(Saved data entries)
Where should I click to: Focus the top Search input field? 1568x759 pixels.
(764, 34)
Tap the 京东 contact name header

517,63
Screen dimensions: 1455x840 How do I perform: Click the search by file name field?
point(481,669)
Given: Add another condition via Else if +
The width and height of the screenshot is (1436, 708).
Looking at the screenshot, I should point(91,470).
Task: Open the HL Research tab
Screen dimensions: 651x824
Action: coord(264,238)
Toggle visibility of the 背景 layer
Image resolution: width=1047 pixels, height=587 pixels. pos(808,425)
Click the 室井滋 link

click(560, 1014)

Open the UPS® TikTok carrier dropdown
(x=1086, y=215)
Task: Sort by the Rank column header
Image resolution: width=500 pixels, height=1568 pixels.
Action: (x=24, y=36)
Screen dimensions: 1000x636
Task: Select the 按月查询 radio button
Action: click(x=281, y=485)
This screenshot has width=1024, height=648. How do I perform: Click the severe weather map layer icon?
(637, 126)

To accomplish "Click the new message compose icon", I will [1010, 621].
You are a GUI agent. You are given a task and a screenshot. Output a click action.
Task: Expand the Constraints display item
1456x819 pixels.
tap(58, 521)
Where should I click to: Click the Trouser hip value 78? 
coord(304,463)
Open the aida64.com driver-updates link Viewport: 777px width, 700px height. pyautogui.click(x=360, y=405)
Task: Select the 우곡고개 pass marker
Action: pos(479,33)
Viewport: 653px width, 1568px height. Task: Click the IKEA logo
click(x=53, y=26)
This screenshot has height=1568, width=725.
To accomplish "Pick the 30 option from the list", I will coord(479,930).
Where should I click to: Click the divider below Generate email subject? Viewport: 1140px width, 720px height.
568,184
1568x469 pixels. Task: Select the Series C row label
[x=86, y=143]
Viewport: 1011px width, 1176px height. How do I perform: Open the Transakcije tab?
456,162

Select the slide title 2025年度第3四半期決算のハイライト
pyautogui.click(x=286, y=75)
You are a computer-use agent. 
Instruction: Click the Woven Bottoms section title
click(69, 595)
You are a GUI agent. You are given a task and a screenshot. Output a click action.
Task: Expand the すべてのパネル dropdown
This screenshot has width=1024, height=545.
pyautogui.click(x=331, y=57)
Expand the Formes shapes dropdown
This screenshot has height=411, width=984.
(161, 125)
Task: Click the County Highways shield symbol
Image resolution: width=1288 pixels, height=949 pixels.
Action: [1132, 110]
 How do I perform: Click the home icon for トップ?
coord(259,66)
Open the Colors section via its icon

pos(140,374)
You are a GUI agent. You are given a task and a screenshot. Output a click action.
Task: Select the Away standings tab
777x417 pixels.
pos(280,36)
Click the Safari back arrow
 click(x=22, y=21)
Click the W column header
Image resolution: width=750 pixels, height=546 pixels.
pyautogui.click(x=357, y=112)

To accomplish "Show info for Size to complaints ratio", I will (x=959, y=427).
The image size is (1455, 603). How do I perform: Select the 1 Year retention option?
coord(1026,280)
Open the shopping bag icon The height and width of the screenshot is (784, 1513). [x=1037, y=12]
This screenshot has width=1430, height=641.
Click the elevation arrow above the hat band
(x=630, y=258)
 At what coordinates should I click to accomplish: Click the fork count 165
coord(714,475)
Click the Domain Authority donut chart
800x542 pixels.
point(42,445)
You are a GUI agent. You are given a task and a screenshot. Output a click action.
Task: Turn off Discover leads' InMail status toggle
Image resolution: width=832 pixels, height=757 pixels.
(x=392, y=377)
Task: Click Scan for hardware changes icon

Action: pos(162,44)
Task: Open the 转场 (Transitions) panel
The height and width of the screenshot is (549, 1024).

Your goal
Please write out these lines again, switching "GUI agent" to "screen agent" and changing nothing else.

Response to the exercise
Where should I click to: Focus the top Search input field? 1568x759 pixels.
(764, 34)
Tap the 京东 contact name header

517,63
Screen dimensions: 1455x840 How do I perform: Click the search by file name field?
point(481,669)
Given: Add another condition via Else if +
The width and height of the screenshot is (1436, 708).
Looking at the screenshot, I should point(91,470).
Task: Open the HL Research tab
Screen dimensions: 651x824
Action: coord(264,238)
Toggle visibility of the 背景 layer
Image resolution: width=1047 pixels, height=587 pixels. pos(808,425)
Click the 室井滋 link

click(560, 1014)

Open the UPS® TikTok carrier dropdown
(x=1086, y=215)
Task: Sort by the Rank column header
Image resolution: width=500 pixels, height=1568 pixels.
Action: (x=24, y=36)
Screen dimensions: 1000x636
Task: Select the 按月查询 radio button
Action: click(x=281, y=485)
This screenshot has width=1024, height=648. How do I perform: Click the severe weather map layer icon?
(637, 126)

To accomplish "Click the new message compose icon", I will [1010, 621].
You are a screen agent. You are given a task and a screenshot. Output a click action.
Task: Expand the Constraints display item
1456x819 pixels.
tap(58, 521)
Where should I click to: Click the Trouser hip value 78? 
coord(304,463)
Open the aida64.com driver-updates link Viewport: 777px width, 700px height. pyautogui.click(x=360, y=405)
Task: Select the 우곡고개 pass marker
Action: pos(479,33)
Viewport: 653px width, 1568px height. Task: Click the IKEA logo
click(x=53, y=26)
This screenshot has height=1568, width=725.
To accomplish "Pick the 30 option from the list", I will coord(479,930).
Where should I click to: Click the divider below Generate email subject? Viewport: 1140px width, 720px height.
568,184
1568x469 pixels. Task: Select the Series C row label
[x=86, y=143]
Viewport: 1011px width, 1176px height. How do I perform: Open the Transakcije tab?
456,162

Select the slide title 2025年度第3四半期決算のハイライト
pyautogui.click(x=286, y=75)
You are a computer-use agent. 
Instruction: Click the Woven Bottoms section title
click(69, 595)
You are a screen agent. You are given a task and a screenshot. Output a click action.
Task: Expand the すべてのパネル dropdown
This screenshot has width=1024, height=545.
pyautogui.click(x=331, y=57)
Expand the Formes shapes dropdown
This screenshot has height=411, width=984.
(161, 125)
Task: Click the County Highways shield symbol
Image resolution: width=1288 pixels, height=949 pixels.
Action: [1132, 110]
 How do I perform: Click the home icon for トップ?
coord(259,66)
Open the Colors section via its icon

pos(140,374)
You are a screen agent. You are given a task and a screenshot. Output a click action.
Task: Select the Away standings tab
777x417 pixels.
pos(280,36)
Click the Safari back arrow
 click(x=22, y=21)
Click the W column header
Image resolution: width=750 pixels, height=546 pixels.
pyautogui.click(x=357, y=112)

To accomplish "Show info for Size to complaints ratio", I will (x=959, y=427).
The image size is (1455, 603). How do I perform: Select the 1 Year retention option?
coord(1026,280)
Open the shopping bag icon The height and width of the screenshot is (784, 1513). [x=1037, y=12]
This screenshot has width=1430, height=641.
Click the elevation arrow above the hat band
(x=630, y=258)
 At what coordinates should I click to accomplish: Click the fork count 165
coord(714,475)
Click the Domain Authority donut chart
800x542 pixels.
point(42,445)
You are a screen agent. You are given a task and a screenshot. Output a click action.
Task: Turn off Discover leads' InMail status toggle
Image resolution: width=832 pixels, height=757 pixels.
(x=392, y=377)
Task: Click Scan for hardware changes icon

Action: pos(162,44)
Task: Open the 转场 (Transitions) panel
The height and width of the screenshot is (549, 1024).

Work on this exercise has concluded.